The films are played in town hall meetings, and an amazing thing happens. No longer passive recipients of government programs, they listen to each other and collaboratively agree to pool their resources into a co-op, invest in a big fishing trawler, create just one school system instead of three and fix their roads.

The experiment is an overwhelming success, and the Challenge for Change program is established to help disenfranchised citizens across Canada save their communities through self-expression and collaborative problem-solving.

In 1969, Rosedale, a depressed little town in Alberta with no sewage, electricity and other basic services, is another community to benefit from this program.

In 1971, Frank Spiller, the National Film Board program manager, begins working at the CRTC and creates a document requiring cable companies to set aside 10 per cent of gross revenues to fund what we now call community television. Intended to be a positive building tool, it also allows cable companies, which use public land to dig their cables into the streets, to give back to communities. This signals the beginning of Canada’s leadership of the international movement towards democratizing the broadcast medium.

(To find out more and see Fogo Island films, visit: nfb.ca/collection/films/fiche/?id=10451)


From homemade kung fu flicks to psychic advisors, little old ladies and dorky DJ’s, the community airwaves once had an eclectic edge now nearly vanished from Calgary’s social consciousness. However, good luck finding this footage on YouTube. In 1998, Rogers dumped 30 years of community TV tapes in the trash. Here’s a sample of this lost community TV heritage:

Metal Man — a cross between Beavis and Butt-head and Wayne’s World, Steve Pheby and one of his buddies reviewed records and show cover art between clips of Ozzy or Motor Head videos and anything else worthy of a good head-bashing in the early ’80s.

FM Moving Pictures — A wealth of alternative music information from the late ’70s to early ’80s, Mike Bezeg and Calgary Herald music critic James Muretich reviewed, for e.g., the latest Joy Division record, between clips of Nash the Slash, Iggy Pop and other musical acts passing through town.

The DJ Call In — request a song, dedicate it to your honey and watch this dorky dude with longish hair and tinted aviator glasses play KC and the Sunshine Band as song titles and dedications scroll along the bottom of the screen: “Jeff says high to Kimberly in Bonavista.”

Money Talk with the Three Kens — Need some stock tip advice?
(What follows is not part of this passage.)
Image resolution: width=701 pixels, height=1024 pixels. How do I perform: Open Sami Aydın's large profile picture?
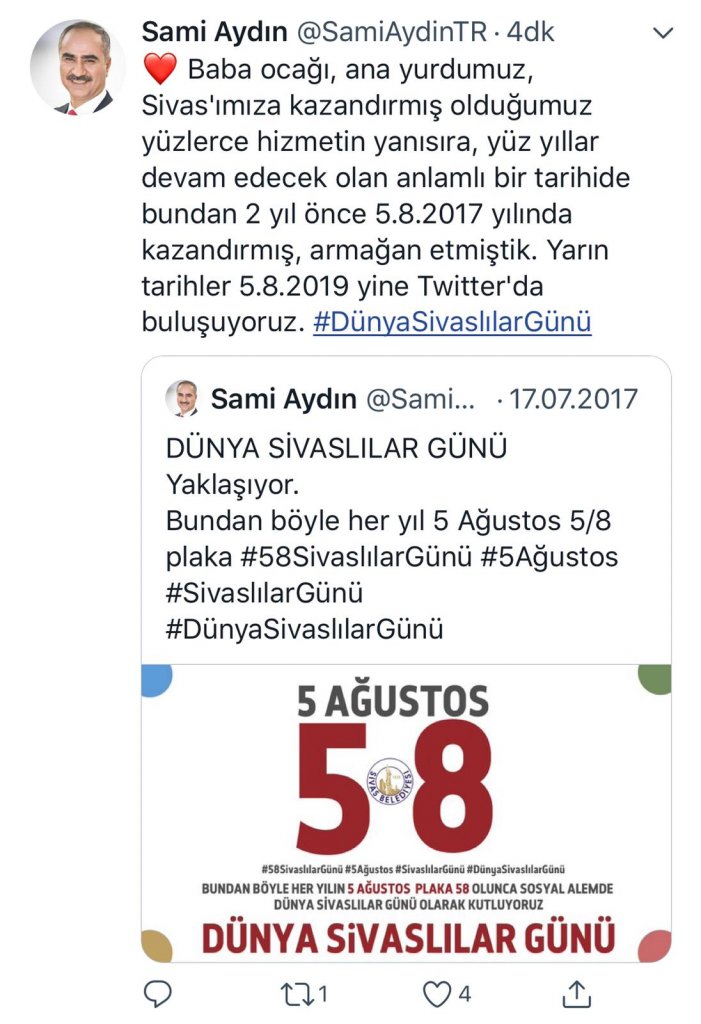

Three finance professionals — who all happen to be named Ken — dished out weekly stock-tip advice during the mid to late ’90s.

Crooks Corner — A talk show hosted by Andy Crooks, a lawyer and entrepreneur, chatting about the latest hot button political topics like native land issues in the mid to late 90’s.

Talk of the Town — Still an active community TV member, Lillian Lynn hosted a variety of news magazine shows for 20 years before Shaw shut down its community TV channel in 1997.

Lynn and Company — Filmed on location at local schools and featuring kids performing acts of their own devising, this talent show opened with Lynn telling a story and ended with a performance by a children’s entertainer.

Unleashed — A comedy show hosted by hilarious Ruth Ferguson, who would perform skits involving ostrich farms and sumo-wrestler costumes.